A staff research from the International Monetary Fund (IMF) is forecasting that the growth in remittances to Central America, Panama, the Dominican Republic, and Mexico seen over the last two years will slow as "some of the extraordinary factors" leading to "an unpredicated strong comeback" in remittances in 2020 and 2021 dissipate.

The report entitled 'The Unexpected Rise in Remittances to Central America and Mexico During the Pandemic' did not mention Jamaica, but the circumstances leading to remittance growth in Jamaica during the novel coronavirus pandemic are similar to those which led to an unpredicted strong comeback in remittances sent to countries in Central America.

It, however, pointed out that, even if the conditions leading to remittance growth over the last two years dissipate, "over time remittances are expected to grow as immigration to the US continues to rise and the average amount remitted grows in line with US wages".

Source: IMF.

Remittances from the US to Central America, Panama, the Dominican Republic, and Mexico reached US$85 billion in 2021, up 26 per cent from 2020. This was the highest growth in remittances registered in the past 20 years.

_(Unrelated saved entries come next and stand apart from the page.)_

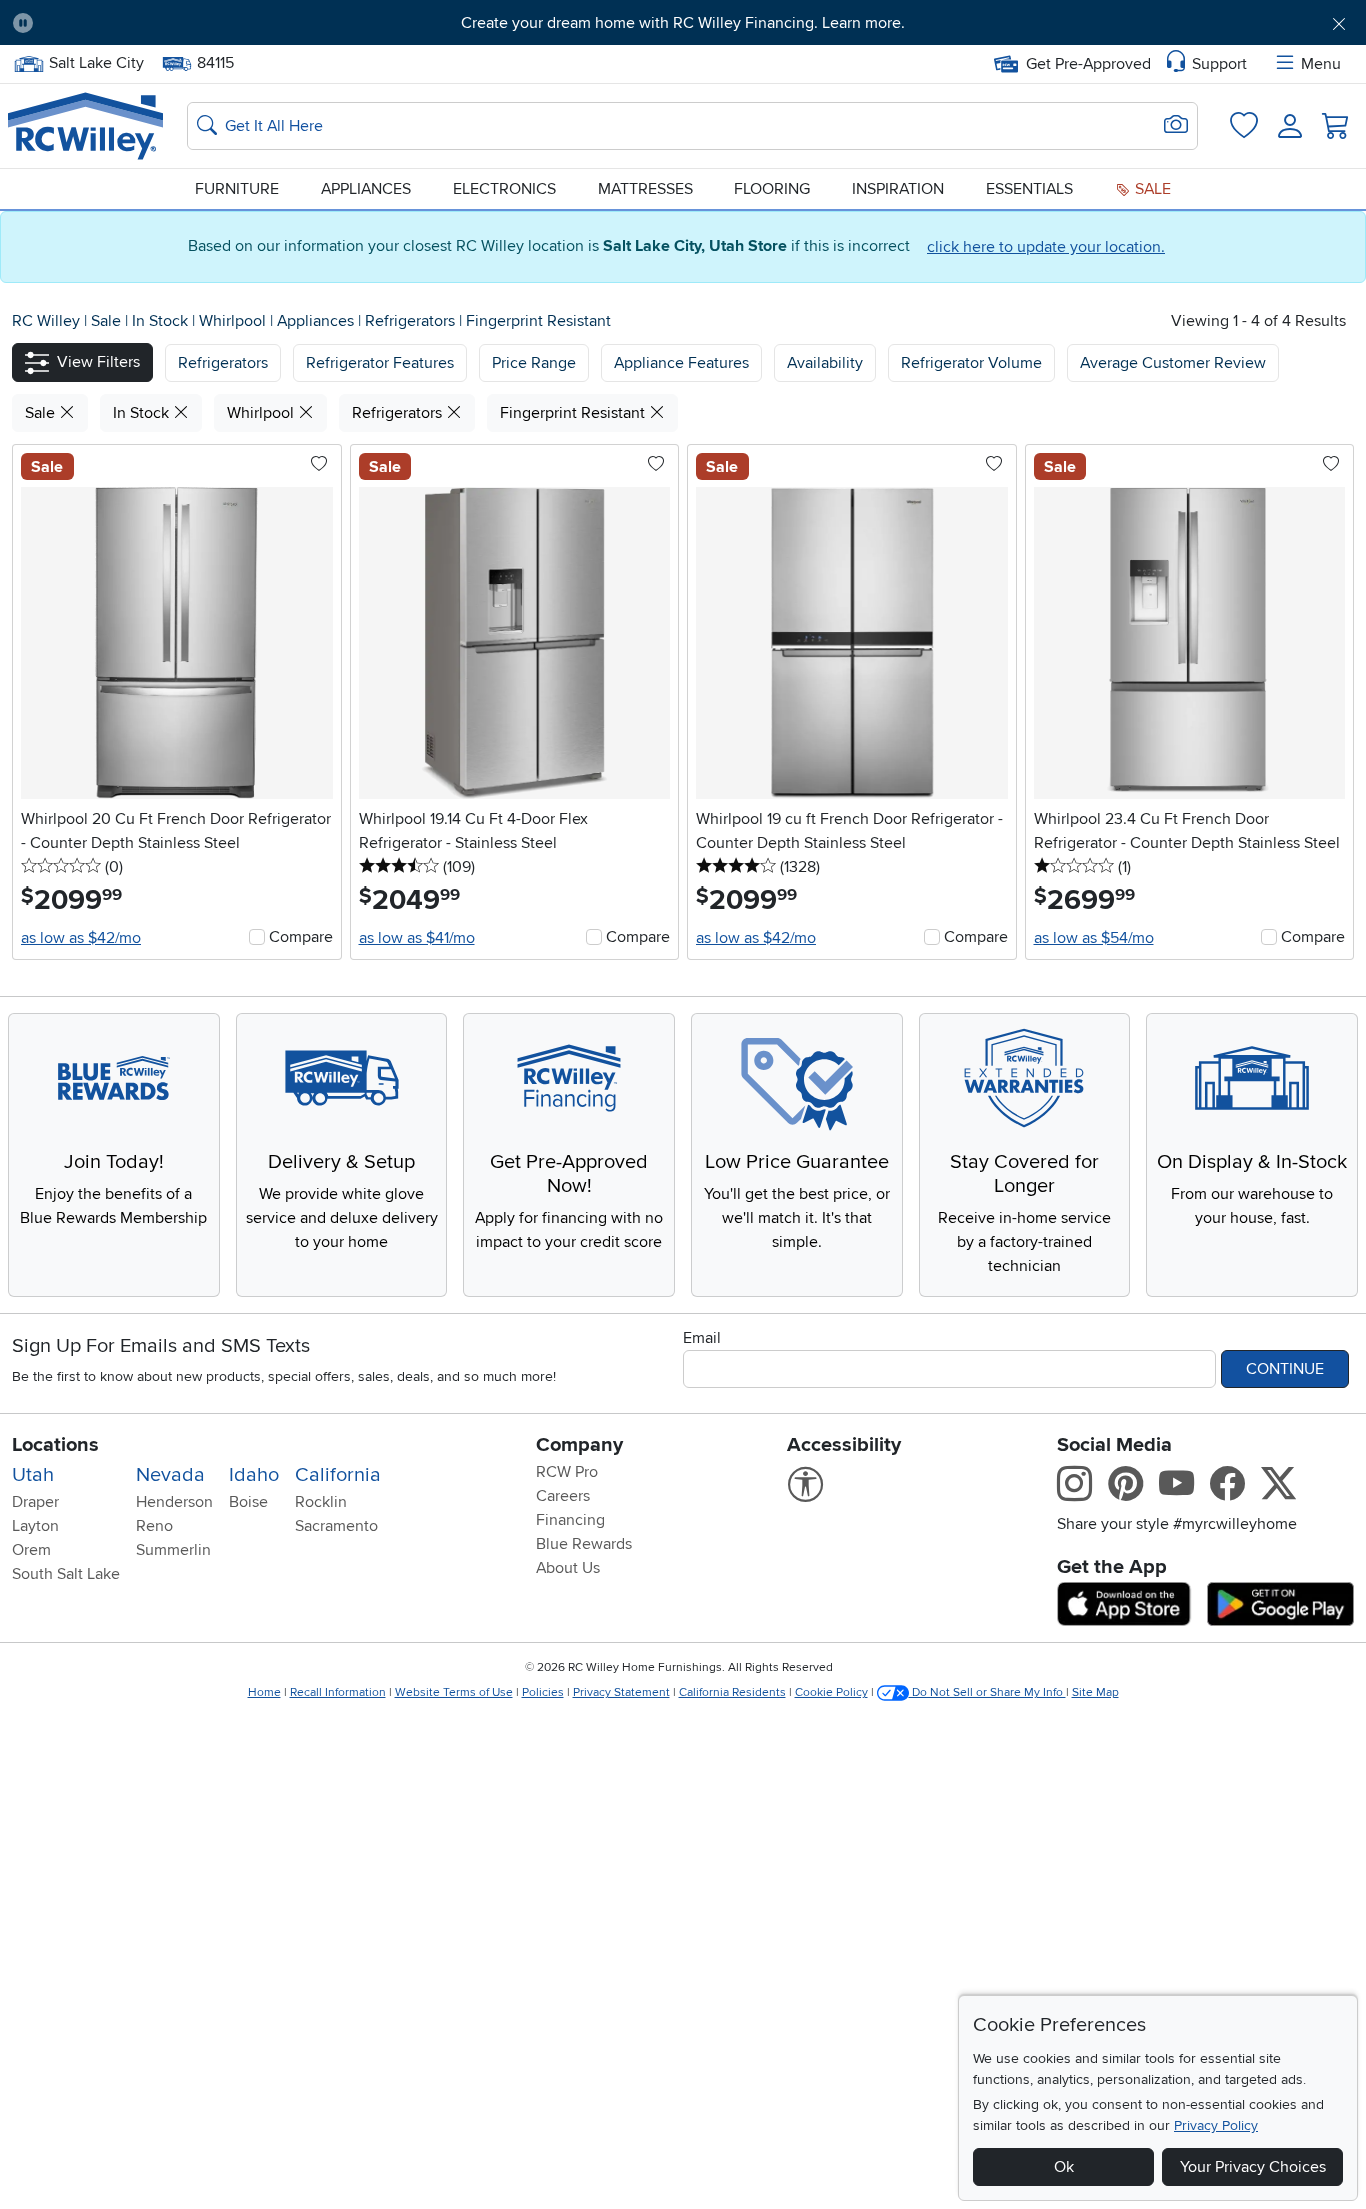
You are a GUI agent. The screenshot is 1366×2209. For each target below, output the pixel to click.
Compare (301, 937)
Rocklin (321, 1502)
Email (702, 1338)
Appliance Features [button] (681, 363)
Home (264, 1692)
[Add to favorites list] (319, 465)
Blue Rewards (584, 1544)
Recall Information (338, 1692)
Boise (248, 1502)
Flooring (772, 189)
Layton (35, 1526)
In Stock (162, 321)
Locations (55, 1445)
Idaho (254, 1475)
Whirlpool (234, 321)
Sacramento (336, 1526)
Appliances (366, 189)
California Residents (732, 1692)
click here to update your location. (1046, 247)
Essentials (1029, 189)
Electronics (504, 189)
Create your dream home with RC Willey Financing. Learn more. (683, 23)
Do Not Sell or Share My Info (987, 1692)
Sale (1151, 189)
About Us (568, 1568)
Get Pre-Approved (1088, 64)
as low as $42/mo (81, 938)
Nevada (170, 1475)
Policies (543, 1692)
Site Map (1095, 1692)
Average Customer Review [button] (1173, 363)
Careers (563, 1496)
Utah (33, 1475)
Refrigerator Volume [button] (971, 363)
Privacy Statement (621, 1692)
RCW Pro (567, 1472)
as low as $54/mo (1094, 938)
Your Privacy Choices (1253, 2167)
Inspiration (898, 189)
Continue (1285, 1369)
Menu (1321, 64)
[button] (153, 23)
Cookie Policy (831, 1692)
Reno (154, 1526)
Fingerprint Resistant (538, 321)
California (338, 1475)
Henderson (174, 1502)
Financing (570, 1520)
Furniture (237, 189)
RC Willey (46, 321)
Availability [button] (825, 363)
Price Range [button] (534, 363)
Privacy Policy (1216, 2125)
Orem (31, 1550)
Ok (1064, 2167)
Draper (35, 1502)
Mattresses (645, 189)
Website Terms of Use (454, 1692)
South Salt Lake (66, 1574)
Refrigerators (412, 321)
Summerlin (173, 1550)
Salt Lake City (96, 61)
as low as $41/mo (417, 938)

About US$2 of every US$3 sent in remittances to countries in Latin America and the Caribbean goes to countries in the Central American subregion.

"If employment and wages remain strong in the US, we should expect an increase in remittances during times of hardship in Central America and Mexico as immigrants help families back home," the report commented.

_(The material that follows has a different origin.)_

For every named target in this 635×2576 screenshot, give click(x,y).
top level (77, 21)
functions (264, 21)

Remittances — the money sent from citizens working abroad to families back home — are a crucial source of income in Central America, Panama, and the Dominican Republic as well as Mexico.

Source: IMF.

Economists predicted that remittances to the region would decline by up to 20 per cent, given the fall in US employment at the onset of the pandemic.

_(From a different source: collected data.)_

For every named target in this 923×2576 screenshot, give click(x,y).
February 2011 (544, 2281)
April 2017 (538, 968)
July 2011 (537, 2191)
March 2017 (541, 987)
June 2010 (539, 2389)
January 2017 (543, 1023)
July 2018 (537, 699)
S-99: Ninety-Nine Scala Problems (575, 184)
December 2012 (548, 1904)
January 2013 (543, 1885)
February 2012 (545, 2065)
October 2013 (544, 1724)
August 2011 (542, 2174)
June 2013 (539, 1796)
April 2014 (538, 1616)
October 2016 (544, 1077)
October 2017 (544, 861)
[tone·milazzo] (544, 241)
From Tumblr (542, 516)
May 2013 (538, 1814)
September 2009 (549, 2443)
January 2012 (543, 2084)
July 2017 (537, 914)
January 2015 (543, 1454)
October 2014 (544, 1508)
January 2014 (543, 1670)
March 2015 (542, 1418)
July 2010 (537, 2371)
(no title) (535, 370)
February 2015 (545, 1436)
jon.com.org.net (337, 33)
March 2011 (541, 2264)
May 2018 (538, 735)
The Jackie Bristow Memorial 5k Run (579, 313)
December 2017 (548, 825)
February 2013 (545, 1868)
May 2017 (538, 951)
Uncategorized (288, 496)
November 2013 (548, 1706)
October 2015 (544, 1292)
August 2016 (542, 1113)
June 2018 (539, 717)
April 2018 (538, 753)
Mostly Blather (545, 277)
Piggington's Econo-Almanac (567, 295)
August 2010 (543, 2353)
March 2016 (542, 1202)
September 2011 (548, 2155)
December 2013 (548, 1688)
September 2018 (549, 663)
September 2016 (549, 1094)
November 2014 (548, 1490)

"They based this prediction on the data from traditional macroeconomic models that linked US labour market conditions with immigrants' income. These models accurately predicted the deep but brief collapse in remittances that we observed in April 2020, but they failed to predict the strong comeback that followed," the report pointed out.

In explaining the reasons behind the surge, the report noted that before the pandemic the overall value of remittances sent to a country was determined by the number of times remittances were sent. But this changed in the pandemic, according to the report.

Source: IMF.

"The jump in remittances observed in the second half of 2020 was a result of an increase in both the number of transactions and the average amount remitted per transaction," it stated. The number of times in which remittances are sent is called the volume effect and the increase in the average amount remitted is called the value effect.

"The rise in the number of transactions — the volume effect — was most likely driven by an increase in the number of people sending remittances rather than new immigrants arriving in the US. As a result of the lockdowns, immigrants also adapted and switched to remitting digitally, rather than in person, increasing the number of transactions. More importantly, most of the increase in remittances was due to the value effect. Rising US wages drove the increase in the average amounts remitted. US Government assistance, through unemployment insurance relief, also supported incomes and compensated for the loss of income, contributing to the increase. The "altruism" motive was very strong as COVID-19 cases were increasing at home, immigrants in the US sent, on average, more money home."

Remittances remained strong in 2021 due to the US labour market recovery and sustained growth in real wages. By the end of 2021 the service sectors where Central American immigrants predominantly work recovered, recording increases in weekly earnings that were above the US average.